▶
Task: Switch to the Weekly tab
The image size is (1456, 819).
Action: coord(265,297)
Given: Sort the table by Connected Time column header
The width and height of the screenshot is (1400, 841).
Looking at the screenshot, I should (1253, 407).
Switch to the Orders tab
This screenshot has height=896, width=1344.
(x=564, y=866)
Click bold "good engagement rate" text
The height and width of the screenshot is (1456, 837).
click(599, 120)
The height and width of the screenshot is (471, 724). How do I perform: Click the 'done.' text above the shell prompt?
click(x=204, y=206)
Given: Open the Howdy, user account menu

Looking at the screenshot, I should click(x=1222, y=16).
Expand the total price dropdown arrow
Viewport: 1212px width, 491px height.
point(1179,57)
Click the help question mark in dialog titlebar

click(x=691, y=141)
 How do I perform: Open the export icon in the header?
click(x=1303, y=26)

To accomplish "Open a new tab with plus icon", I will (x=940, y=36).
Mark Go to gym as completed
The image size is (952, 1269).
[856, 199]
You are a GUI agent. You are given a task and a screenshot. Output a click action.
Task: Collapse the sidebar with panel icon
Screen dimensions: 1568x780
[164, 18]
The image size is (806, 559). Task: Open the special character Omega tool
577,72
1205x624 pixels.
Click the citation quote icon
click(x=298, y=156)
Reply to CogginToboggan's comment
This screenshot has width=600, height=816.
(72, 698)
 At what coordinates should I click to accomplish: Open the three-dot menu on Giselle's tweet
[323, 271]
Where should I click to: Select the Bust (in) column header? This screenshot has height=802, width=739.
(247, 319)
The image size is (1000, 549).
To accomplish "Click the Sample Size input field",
◀
• Exercise objective
Rewrite the lines of the items as a Markdown table with the columns Row and Line, starting at the line that contains "Reply to CogginToboggan's comment" and ending at the last line of the items, both included. Number each row, and leave out any blank lines.

• Answer for this exercise
| Row | Line |
|---|---|
| 1 | Reply to CogginToboggan's comment |
| 2 | This screenshot has width=600, height=816. |
| 3 | (72, 698) |
| 4 |  At what coordinates should I click to accomplish: Open the three-dot menu on Giselle's tweet |
| 5 | [323, 271] |
| 6 | Where should I click to: Select the Bust (in) column header? This screenshot has height=802, width=739. |
| 7 | (247, 319) |
| 8 | The image size is (1000, 549). |
| 9 | To accomplish "Click the Sample Size input field", |